But the truth is that we have disempowered government and handed vast responsibilities over to a private sector that will never see protecting the public interest as its primary task. The sludge in the gulf is, finally, the product of our own contradictions.

An interesting theory. Meanwhile, here are some interesting facts:

* The 1980s anti-regime movement in Socialist Hungary was animated largely by environmentalist concerns.

* Czechoslovakia, and especially the you-had-to-see-it-to-believe-it environmental hellscape of Northern Bohemia, was one of the most polluted places on earth during Really Existing Socialism. Since the re-introduction of capitalism, it has become one of the most rapidly improving.

* Kazakhstan is a nightmare.

* Raise your hand if you remember Russia's colossal 1994 oil spills in the arctic, and how people then judged Moscow's clean-up efforts.

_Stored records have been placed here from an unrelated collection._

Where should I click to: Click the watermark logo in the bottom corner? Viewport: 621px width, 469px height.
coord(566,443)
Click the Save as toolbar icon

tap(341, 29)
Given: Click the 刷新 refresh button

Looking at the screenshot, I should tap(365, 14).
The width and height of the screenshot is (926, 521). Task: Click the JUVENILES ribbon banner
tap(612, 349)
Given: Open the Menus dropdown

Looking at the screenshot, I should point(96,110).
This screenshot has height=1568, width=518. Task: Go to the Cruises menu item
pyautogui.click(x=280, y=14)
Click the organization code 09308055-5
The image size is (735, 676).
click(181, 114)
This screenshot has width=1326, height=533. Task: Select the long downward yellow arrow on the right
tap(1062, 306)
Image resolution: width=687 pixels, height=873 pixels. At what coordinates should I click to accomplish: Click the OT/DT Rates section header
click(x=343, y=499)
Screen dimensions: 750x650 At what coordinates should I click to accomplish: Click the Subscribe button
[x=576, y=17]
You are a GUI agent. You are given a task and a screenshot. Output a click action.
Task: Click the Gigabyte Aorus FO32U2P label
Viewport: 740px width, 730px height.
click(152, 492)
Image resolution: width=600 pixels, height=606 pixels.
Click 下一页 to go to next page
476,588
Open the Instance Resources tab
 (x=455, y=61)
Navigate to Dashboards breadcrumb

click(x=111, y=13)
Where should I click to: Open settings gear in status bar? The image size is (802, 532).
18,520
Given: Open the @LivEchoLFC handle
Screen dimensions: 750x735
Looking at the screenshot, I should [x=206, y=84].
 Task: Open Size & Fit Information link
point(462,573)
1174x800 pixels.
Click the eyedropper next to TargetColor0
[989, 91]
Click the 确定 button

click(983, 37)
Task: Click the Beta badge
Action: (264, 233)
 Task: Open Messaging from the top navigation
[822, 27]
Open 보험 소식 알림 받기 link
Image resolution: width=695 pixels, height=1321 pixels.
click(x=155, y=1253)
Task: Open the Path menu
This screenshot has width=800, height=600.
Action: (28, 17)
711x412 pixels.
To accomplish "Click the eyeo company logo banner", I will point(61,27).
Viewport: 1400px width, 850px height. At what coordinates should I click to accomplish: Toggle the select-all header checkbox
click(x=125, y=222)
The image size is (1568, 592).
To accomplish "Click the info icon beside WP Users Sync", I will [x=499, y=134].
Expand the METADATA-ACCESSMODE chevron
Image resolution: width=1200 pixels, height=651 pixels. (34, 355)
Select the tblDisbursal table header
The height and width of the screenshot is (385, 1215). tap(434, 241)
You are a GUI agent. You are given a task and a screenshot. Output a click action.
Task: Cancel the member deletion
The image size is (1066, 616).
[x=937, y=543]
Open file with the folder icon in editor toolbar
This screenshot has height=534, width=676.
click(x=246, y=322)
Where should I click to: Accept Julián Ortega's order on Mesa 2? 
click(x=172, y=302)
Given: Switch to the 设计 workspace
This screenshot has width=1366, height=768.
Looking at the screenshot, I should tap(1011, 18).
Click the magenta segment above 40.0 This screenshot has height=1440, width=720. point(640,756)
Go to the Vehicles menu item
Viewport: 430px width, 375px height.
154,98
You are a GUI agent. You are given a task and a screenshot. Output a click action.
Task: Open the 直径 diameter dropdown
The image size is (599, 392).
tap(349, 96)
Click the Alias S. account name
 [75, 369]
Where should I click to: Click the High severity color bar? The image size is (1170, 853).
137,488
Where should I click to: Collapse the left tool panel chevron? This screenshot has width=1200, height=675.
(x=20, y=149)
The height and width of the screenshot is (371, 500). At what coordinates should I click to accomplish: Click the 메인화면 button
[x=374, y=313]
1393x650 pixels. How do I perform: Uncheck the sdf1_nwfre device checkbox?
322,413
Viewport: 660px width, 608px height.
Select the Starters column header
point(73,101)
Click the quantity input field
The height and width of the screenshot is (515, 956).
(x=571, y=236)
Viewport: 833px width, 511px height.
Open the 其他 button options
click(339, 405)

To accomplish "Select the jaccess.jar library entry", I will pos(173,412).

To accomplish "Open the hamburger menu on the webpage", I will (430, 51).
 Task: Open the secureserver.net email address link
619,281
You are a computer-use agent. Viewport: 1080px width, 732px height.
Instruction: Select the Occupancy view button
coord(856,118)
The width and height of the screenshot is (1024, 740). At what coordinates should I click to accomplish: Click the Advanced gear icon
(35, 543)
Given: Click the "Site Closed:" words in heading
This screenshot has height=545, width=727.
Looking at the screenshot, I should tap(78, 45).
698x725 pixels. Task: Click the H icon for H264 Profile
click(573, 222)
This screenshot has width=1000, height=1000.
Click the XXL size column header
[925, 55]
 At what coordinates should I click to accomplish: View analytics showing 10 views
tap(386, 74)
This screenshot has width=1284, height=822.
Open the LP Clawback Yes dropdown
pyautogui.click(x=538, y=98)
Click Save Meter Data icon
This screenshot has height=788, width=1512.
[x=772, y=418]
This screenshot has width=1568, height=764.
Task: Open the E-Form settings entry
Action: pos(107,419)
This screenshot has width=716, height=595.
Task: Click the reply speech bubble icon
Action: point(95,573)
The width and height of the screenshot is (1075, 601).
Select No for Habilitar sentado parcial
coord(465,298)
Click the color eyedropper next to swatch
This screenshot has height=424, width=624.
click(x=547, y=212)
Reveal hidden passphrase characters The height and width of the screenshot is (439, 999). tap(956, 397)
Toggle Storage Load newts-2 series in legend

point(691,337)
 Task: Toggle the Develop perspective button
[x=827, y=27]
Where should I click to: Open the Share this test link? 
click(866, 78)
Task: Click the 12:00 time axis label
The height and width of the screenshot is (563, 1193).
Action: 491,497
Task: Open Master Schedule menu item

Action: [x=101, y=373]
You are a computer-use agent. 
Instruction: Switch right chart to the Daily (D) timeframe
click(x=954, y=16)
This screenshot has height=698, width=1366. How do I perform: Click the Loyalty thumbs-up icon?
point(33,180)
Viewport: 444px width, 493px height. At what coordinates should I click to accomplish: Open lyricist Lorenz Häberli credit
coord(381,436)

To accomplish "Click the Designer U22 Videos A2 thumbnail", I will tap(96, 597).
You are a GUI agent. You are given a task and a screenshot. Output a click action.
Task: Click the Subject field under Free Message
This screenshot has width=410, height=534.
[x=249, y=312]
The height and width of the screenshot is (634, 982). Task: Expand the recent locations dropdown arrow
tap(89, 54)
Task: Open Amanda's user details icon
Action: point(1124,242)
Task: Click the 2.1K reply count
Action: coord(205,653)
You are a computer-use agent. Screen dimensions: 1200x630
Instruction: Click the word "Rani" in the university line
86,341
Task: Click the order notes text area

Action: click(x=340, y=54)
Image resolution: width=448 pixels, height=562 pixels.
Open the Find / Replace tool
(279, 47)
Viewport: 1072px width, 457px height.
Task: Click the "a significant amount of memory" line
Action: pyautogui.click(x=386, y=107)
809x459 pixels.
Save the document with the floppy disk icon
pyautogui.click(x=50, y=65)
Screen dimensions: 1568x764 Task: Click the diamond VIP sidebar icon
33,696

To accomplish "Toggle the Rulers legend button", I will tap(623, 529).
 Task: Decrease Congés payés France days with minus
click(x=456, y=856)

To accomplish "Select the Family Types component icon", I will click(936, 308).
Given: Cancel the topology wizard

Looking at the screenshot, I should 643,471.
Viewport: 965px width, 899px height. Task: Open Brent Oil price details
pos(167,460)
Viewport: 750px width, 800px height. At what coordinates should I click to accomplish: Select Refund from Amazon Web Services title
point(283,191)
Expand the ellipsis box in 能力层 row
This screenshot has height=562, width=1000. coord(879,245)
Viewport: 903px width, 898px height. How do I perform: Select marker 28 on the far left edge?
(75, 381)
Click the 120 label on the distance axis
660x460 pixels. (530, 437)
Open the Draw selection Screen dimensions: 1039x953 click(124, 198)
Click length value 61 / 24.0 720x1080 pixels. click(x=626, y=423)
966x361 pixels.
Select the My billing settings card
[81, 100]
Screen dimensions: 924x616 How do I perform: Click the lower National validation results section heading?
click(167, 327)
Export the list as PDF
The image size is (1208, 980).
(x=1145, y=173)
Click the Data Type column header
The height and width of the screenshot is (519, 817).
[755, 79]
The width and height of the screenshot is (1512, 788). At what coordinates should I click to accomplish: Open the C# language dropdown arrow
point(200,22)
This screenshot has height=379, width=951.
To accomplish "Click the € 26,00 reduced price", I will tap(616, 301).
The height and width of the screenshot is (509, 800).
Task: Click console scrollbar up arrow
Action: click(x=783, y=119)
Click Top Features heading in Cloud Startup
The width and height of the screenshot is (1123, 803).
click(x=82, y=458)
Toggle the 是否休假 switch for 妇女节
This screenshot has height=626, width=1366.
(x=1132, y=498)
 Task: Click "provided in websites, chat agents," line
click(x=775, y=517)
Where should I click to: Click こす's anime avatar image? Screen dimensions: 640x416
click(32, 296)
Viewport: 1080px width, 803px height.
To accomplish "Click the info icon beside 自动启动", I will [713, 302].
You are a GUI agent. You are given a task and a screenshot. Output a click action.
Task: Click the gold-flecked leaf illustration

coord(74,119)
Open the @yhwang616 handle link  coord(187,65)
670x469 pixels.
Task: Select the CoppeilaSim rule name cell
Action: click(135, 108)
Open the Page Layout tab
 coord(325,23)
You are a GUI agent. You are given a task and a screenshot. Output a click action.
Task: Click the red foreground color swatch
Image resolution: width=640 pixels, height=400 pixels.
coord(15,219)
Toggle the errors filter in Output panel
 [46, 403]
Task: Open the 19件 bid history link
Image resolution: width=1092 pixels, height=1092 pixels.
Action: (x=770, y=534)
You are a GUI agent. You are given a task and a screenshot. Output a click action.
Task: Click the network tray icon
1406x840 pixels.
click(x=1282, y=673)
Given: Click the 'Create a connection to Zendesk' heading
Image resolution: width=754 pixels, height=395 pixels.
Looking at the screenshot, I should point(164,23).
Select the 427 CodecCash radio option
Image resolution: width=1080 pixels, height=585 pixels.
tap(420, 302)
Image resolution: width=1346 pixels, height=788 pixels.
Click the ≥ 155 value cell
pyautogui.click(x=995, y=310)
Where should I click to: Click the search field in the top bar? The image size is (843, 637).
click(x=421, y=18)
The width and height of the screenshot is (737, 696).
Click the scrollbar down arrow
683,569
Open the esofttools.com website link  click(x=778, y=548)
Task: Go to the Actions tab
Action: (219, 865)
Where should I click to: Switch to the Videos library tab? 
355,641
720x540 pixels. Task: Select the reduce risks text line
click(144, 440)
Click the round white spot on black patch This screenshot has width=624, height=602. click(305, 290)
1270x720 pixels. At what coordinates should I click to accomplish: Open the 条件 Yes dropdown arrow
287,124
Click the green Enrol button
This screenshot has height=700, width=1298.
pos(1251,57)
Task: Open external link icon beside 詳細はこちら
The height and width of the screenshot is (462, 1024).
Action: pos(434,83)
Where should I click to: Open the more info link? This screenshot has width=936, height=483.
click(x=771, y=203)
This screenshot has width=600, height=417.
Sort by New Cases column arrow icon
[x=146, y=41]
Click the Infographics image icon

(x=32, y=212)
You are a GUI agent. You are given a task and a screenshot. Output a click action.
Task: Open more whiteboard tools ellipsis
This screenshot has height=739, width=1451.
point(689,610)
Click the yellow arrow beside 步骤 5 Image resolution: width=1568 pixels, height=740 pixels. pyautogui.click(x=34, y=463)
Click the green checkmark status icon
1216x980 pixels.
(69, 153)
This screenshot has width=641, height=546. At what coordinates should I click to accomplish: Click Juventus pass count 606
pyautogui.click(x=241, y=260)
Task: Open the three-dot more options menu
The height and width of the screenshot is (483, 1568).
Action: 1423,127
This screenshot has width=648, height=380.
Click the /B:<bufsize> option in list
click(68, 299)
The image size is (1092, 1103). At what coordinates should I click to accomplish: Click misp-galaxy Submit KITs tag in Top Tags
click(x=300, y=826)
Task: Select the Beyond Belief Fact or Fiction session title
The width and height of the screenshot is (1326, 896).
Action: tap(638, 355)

* Speaking of which, there was a comprehensive study [PDF] of the world's oil spills between 1986-1996 published in April 2003 by the Joint UNDP/World Bank Energy Sector Management Assistance Programme. One of its many unsurprising findings was that in the former Soviet Union (FSU), 60 percent of oil spills weren't even measured for environmental effects. One-party states, oddly enough, are not very responsive to their citizens' desire for transparency, let alone environmental health. Furthermore,

Even if only the 42 incidents with information about effects on the soil are used, 24 out of the 42 incidents or about 57 percent resulted in significant pollution, compared to 36 out of 122 incidents or 30 percent in Western Europe. […]

The severity of spillage, measured by the amount of oil spilled, is higher in the FSU than in Western Europe. The reason could be poor contingency planning and delayed responses to spills when they occur; poor detection procedures; long distances between emergency shutdown valves; or the larger average diameter of pipelines in the FSU than in Western Europe. […]

[T]here are more mechanical failures and operational errors in FSU than in Western Europe. This could be due to the utilization of poor pipeline materials, poor construction standards, poor supervision, or lack of clarity of responsibilities in the legislative and regulatory framework. The higher number of spills in the FSU could also indicate that the Russian pipelines examined in this study are older than lines in Western Europe.

* Wait, did the study just dare to suggest that capitalist-country regulations are better than socialist-country regulations? Yes, it sure did:

Russian regulatory and monitoring regimes are more fragmented, less accountable, and less able to quickly delegate responsibility to the relevant agencies when spills occur.

To sum up: Capitalism does not = "no regulations and no role for the federal government during an environmental catastrophe." Socialism does not = "better environmental stewardship and quicker clean-up efforts." The only "muddle" on this question is the stuff between E.J. Dionne's ears.